:: TEXT EXTRACT ::
= = = =

I built mine for around $450, and it is infinitely more useful than any H/U or double din unit.

Best SQ, you are going to want a solid 7.1 channel card. Depending on the case size, the 1010LT or the Asus Xonar's are great options with very high signal/noise ratios and output voltages.

In my opinion, skip low power processors as they are trash if you decide to use the PC to run things active. My bottom of the line ($39) full power Sandy Bridge is about 3-4 times faster than the best low power Atom. We are now at a point where all the full size processors are very efficient and just use their multipliers to reduce idle/off throttle usage to near low power processor levels.

You will need an M2 or M4 ATX DC-DC regulator.

Besides that, build it like a normal PC.


----------



## welshtony (Jun 8, 2013)

Thank you for the reply.

Been looking everywhere for the M4 ATX DC-DC regulator sold in the Uk :worried:
I did how ever find this site with what I think I might need but unsure. Here is the page > Car Computer UK

Ah brilliant if I can build it as a normal PC I think I will go down the micro or mini atx route with on board graphics rather than a graphics card due to size.
And up to a max of 4GB Ram I think


----------



## Hi-FiDelity (Jan 22, 2013)

If you're going to go integrated graphics I would go the with an AMD APU as apposed to a an Intel unit. I know that you won't be doing any kind of gaming on this system but the lowest AMD APU still has a significantly more powerful GPU than any last gen Intel. Also as far as ram goes most mini ATX boards can support up to 16GB (2 slots + 2 8GB dimms = 16GB) and with memory prices the way they are I'd go with 8GB.

= = = =

:: PROVIDED ENTRIES ::
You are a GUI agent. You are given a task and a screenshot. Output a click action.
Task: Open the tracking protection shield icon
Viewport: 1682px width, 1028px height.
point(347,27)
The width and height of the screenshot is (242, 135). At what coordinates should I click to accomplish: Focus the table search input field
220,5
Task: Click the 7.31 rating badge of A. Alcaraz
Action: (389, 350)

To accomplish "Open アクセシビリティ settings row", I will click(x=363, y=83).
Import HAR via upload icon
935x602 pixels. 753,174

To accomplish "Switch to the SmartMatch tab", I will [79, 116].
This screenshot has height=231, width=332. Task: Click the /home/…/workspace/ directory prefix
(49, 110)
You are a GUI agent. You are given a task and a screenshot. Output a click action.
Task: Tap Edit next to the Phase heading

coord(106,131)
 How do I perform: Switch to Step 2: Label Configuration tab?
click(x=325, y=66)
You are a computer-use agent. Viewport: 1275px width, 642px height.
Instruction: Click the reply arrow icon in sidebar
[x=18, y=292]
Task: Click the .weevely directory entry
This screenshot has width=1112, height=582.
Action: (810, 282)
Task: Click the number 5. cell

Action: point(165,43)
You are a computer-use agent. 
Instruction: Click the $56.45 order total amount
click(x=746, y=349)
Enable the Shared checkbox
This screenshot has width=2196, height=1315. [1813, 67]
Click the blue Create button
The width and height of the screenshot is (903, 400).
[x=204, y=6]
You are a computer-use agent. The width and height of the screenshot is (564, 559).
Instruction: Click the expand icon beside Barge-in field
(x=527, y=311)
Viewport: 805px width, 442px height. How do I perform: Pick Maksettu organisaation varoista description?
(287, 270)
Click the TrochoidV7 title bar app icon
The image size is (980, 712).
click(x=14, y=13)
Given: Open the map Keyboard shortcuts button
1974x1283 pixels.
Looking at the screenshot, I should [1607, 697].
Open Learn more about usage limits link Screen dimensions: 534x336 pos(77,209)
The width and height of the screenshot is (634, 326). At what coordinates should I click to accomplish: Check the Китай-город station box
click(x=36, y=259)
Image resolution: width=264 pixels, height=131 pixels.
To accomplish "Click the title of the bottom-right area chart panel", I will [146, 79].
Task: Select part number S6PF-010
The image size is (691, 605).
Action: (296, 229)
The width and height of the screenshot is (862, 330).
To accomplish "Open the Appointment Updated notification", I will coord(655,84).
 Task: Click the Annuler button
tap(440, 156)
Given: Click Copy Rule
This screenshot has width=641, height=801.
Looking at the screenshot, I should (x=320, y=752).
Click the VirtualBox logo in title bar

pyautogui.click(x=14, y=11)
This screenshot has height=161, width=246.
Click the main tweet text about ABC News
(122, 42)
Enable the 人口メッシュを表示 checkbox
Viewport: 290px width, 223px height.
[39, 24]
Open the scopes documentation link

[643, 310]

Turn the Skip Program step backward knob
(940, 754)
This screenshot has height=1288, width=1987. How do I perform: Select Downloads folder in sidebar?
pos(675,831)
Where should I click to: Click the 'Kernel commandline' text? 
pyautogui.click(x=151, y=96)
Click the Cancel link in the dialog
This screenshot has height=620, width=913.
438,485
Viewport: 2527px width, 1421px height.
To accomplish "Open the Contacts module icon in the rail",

= = = =

:: JOB 1 ::
According to the forum thread, what kind of regulator will be needed for the build?
:: JOB 2 ::
Could you copy out the records from their first line through the line that contains "coord(106,131)", with both of those lines included?

:: FINAL ANSWER 1 ::
An M2 or M4 ATX DC-DC regulator.

:: FINAL ANSWER 2 ::
You are a GUI agent. You are given a task and a screenshot. Output a click action.
Task: Open the tracking protection shield icon
Viewport: 1682px width, 1028px height.
point(347,27)
The width and height of the screenshot is (242, 135). At what coordinates should I click to accomplish: Focus the table search input field
220,5
Task: Click the 7.31 rating badge of A. Alcaraz
Action: (389, 350)

To accomplish "Open アクセシビリティ settings row", I will click(x=363, y=83).
Import HAR via upload icon
935x602 pixels. 753,174

To accomplish "Switch to the SmartMatch tab", I will [79, 116].
This screenshot has height=231, width=332. Task: Click the /home/…/workspace/ directory prefix
(49, 110)
You are a GUI agent. You are given a task and a screenshot. Output a click action.
Task: Tap Edit next to the Phase heading

coord(106,131)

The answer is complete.